El escándalo conmovió hasta Roma. En un tiempo en que pecado y delito se confundían, los amantes podían terminar en la hoguera por sacrílegos, pero a Cosme el Viejo se le saltaron las lágrimas de risa con la diablura de su protegido. Intervino ante el Papa, que también era un admirador del pintor, y la Iglesia hizo la vista gorda. Si Roma lo admitía, Prato lo acataba. Todos hicieron como que no había pasado nada. Pese a que enseguida tuvo un hijo y luego una hija con Lucrecia, Lippi siguió trabajando para iglesias y conventos.
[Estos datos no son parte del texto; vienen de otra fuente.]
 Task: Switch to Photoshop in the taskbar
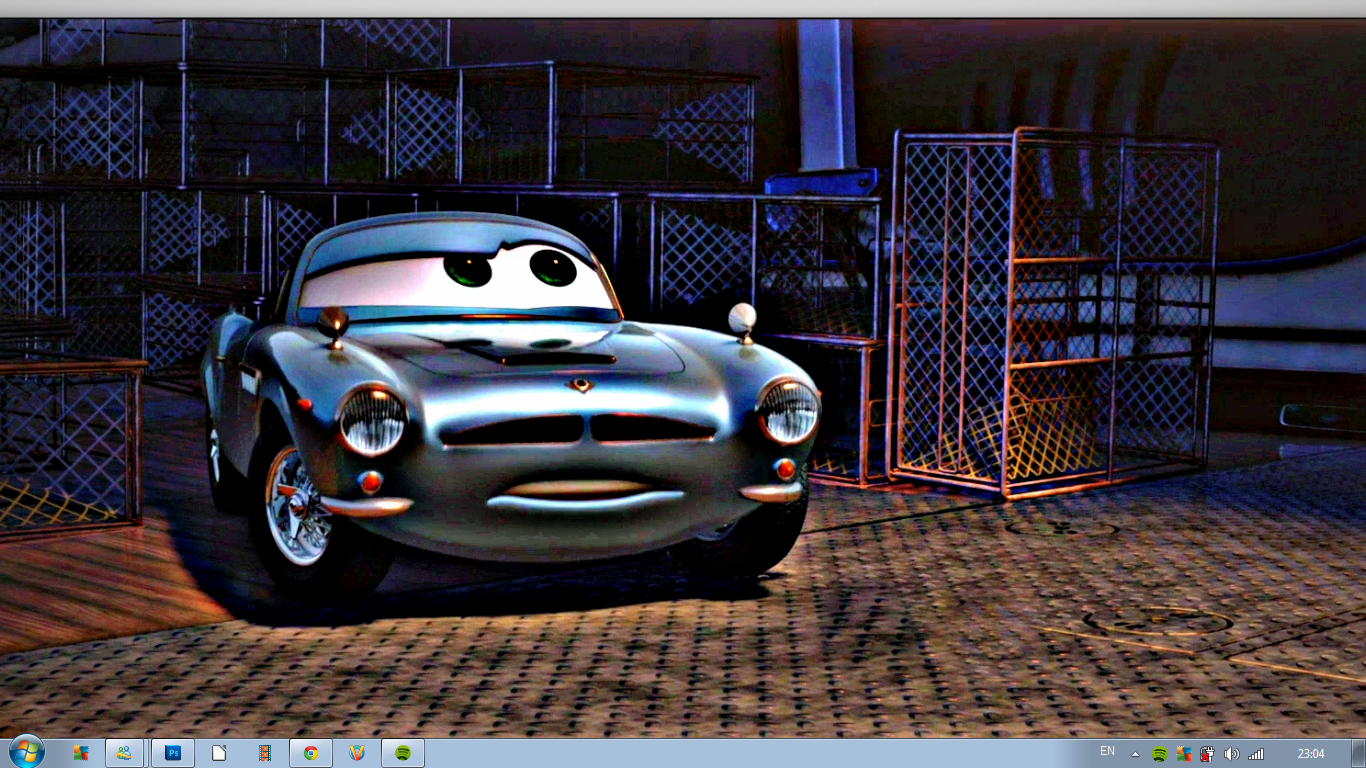[x=173, y=753]
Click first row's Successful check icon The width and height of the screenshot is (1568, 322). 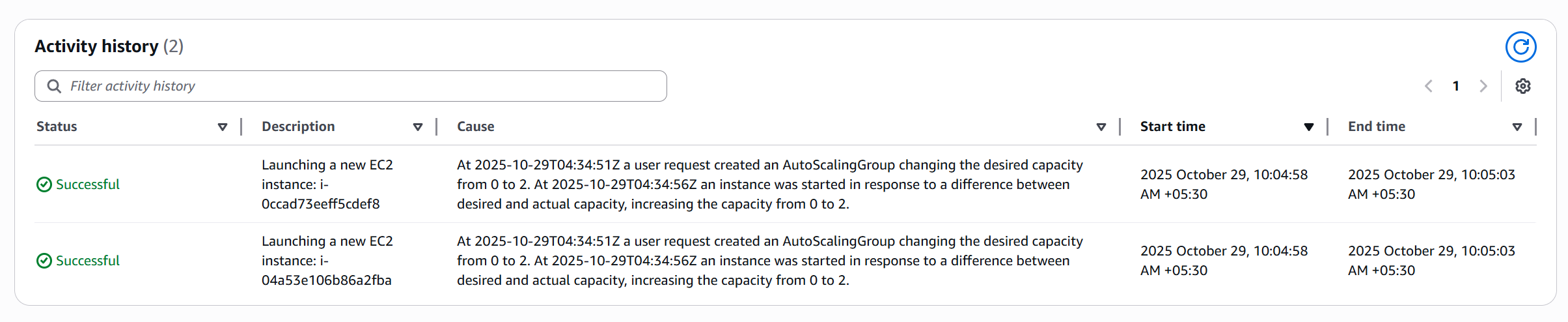pyautogui.click(x=44, y=184)
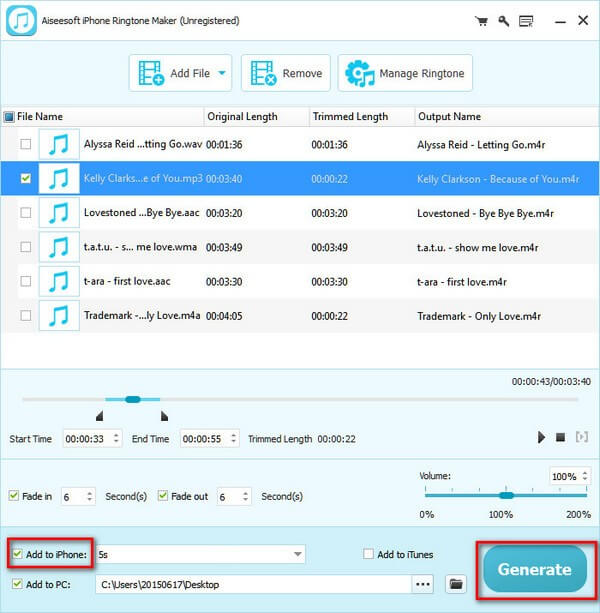The width and height of the screenshot is (600, 613).
Task: Open the menu icon in title bar
Action: pyautogui.click(x=526, y=21)
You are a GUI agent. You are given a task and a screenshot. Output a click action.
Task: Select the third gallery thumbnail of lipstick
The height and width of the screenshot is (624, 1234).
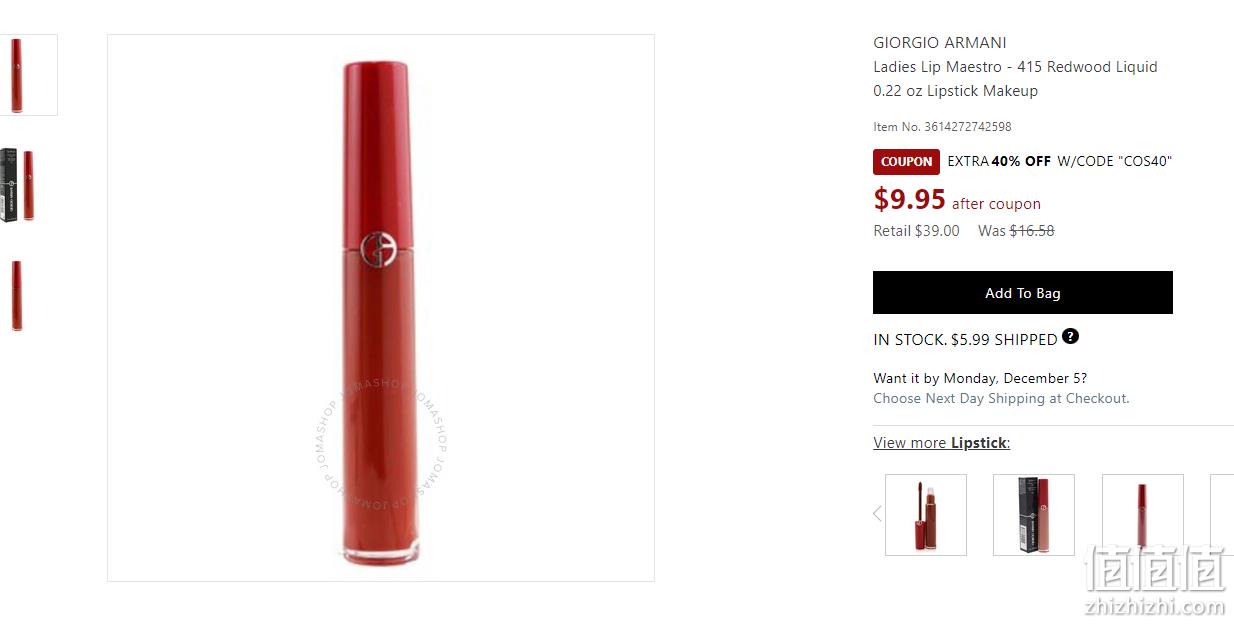coord(18,295)
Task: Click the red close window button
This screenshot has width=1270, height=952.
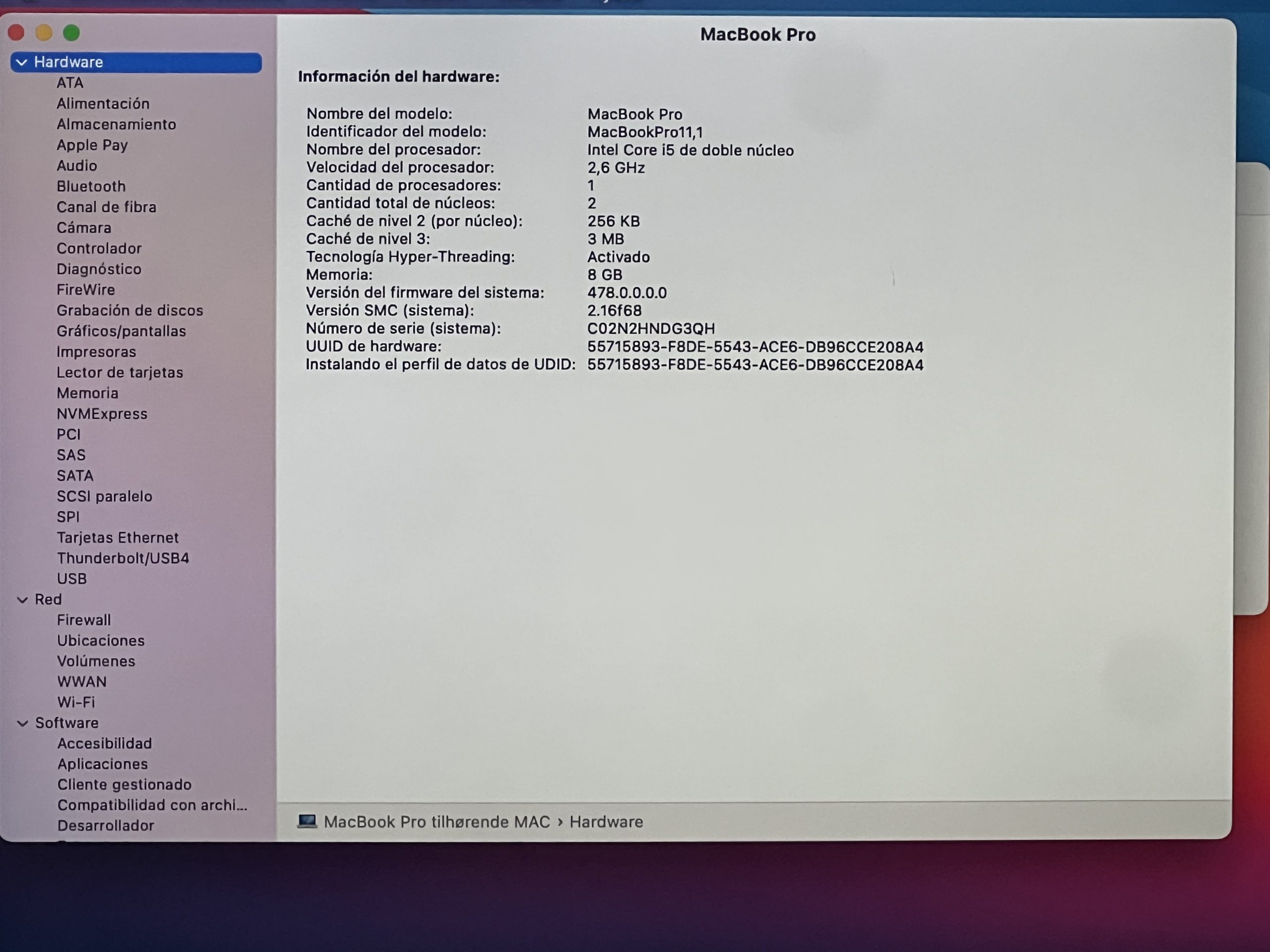Action: [16, 33]
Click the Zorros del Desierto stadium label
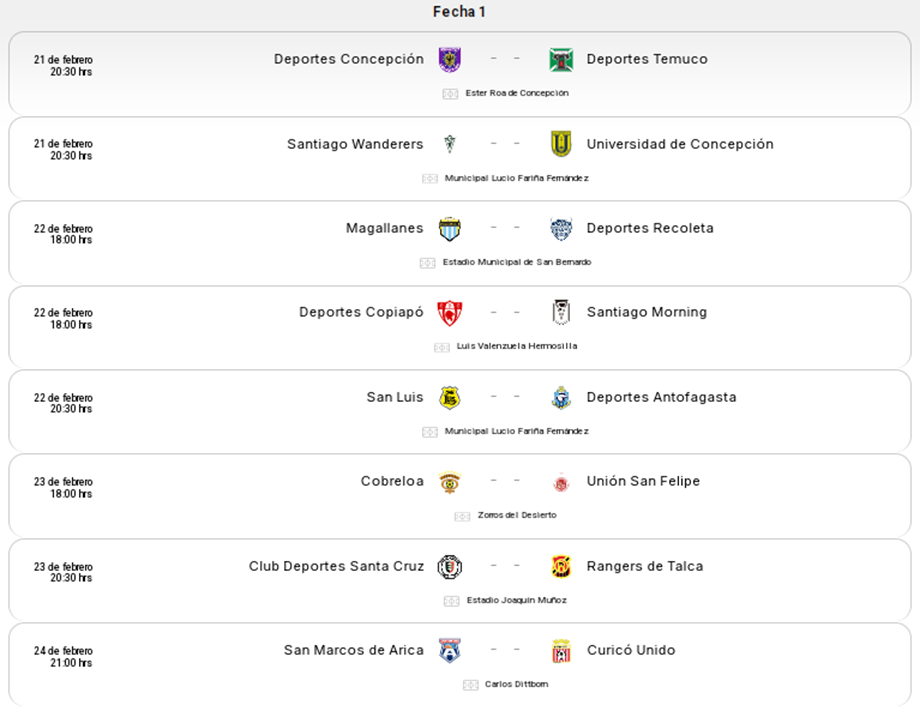This screenshot has height=711, width=920. click(x=517, y=515)
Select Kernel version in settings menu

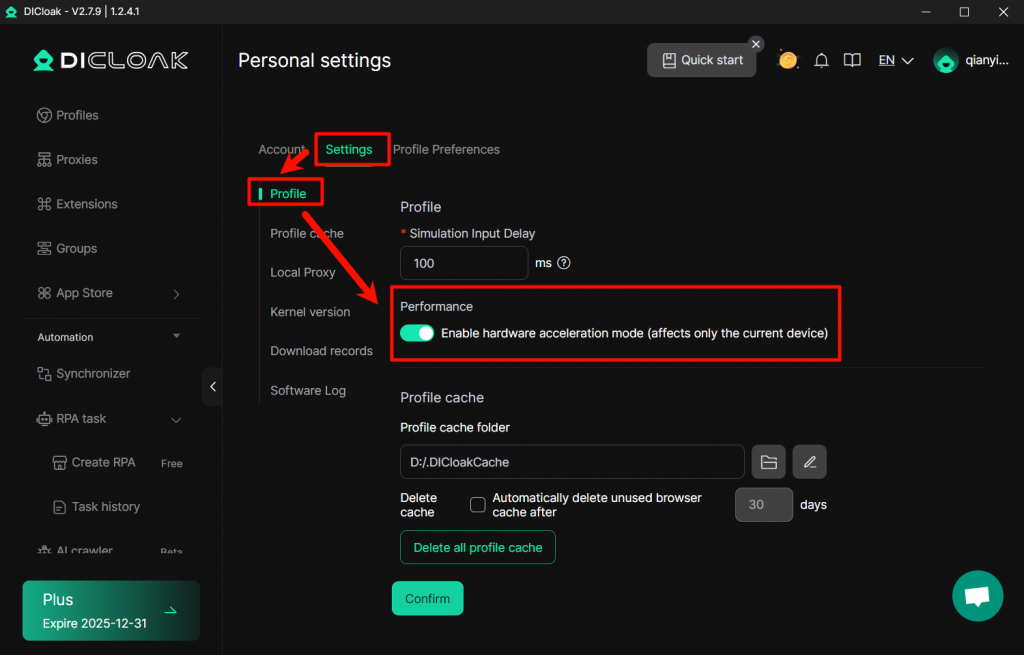pyautogui.click(x=310, y=312)
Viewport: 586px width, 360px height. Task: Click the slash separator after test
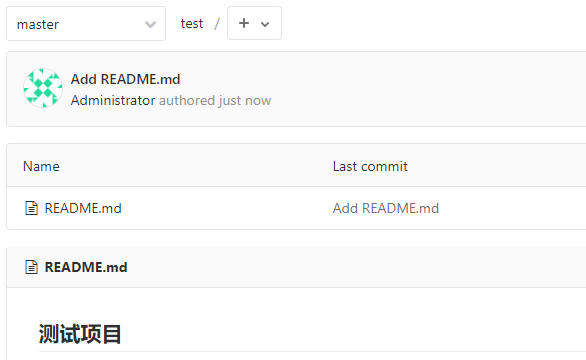217,24
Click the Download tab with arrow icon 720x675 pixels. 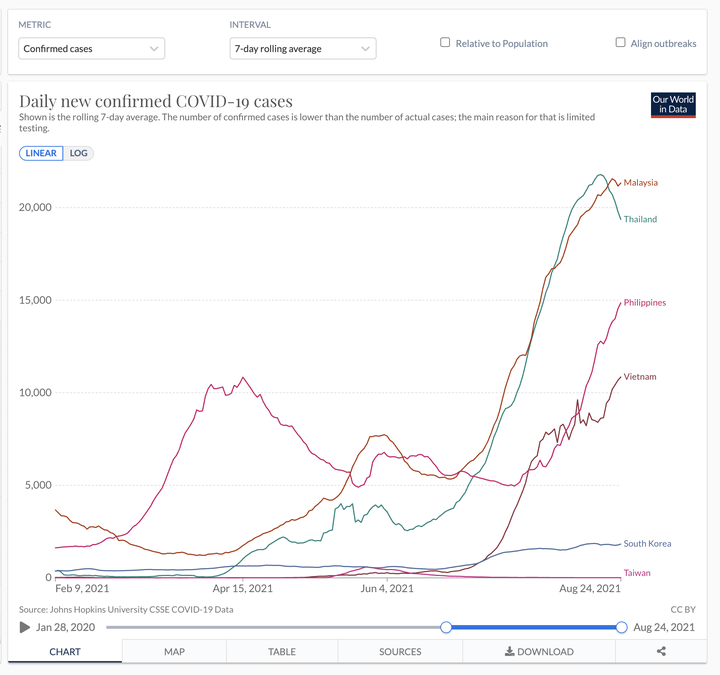coord(539,651)
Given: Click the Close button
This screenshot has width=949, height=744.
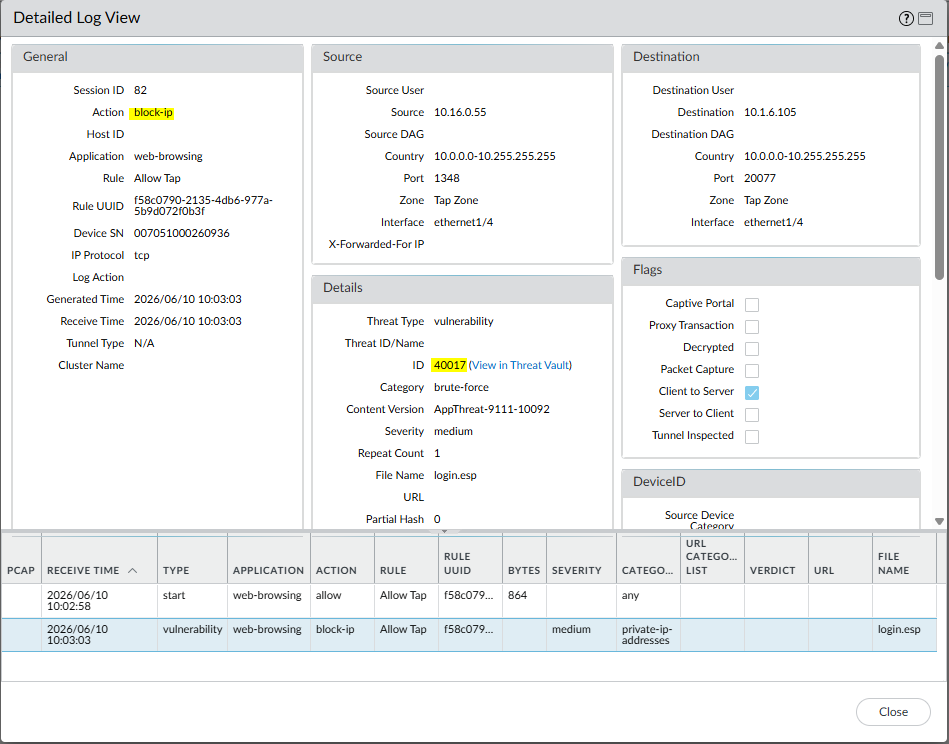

Es más, comenzó a pintar vírgenes en las que retrataba a su amante, y era tal el encanto del rostro de ella, que resultaban cotizadísimas. La belleza de Lucrecia no tenía nada que ver con los cánones hasta entonces imperantes, pero se impondría como la belleza moderna y ha llegado hasta nuestros días. No tanto por las pinturas de Lippi, relativamente desconocido en siglos siguientes, sino a través de su más aventajado discípulo, Sandro Boticelli. Boticelli estuvo cuatro años aprendiendo el arte en el taller de Lippi en Prato, conviviendo por tanto con Lucrecia, cuyo atractivo también le fascinó. Sus primeras vírgenes eran calcadas de las de su maestro Lippi, retratos exactos de Lucrecia. Pero si Lippi retrataba a su amante casi exclusivamente como la Virgen, atreviéndose como mucho a convertirla en Salomé, que era un personaje bíblico, Boticelli la reprodujo en personajes paganos, hasta culminar, treinta años después, con El nacimiento de Venus. Esa Venus de Boticelli , el más famoso de sus cuadros y uno de los más famosos de toda la pintura, es el mayor homenaje a la belleza moderna de la monja de Prato.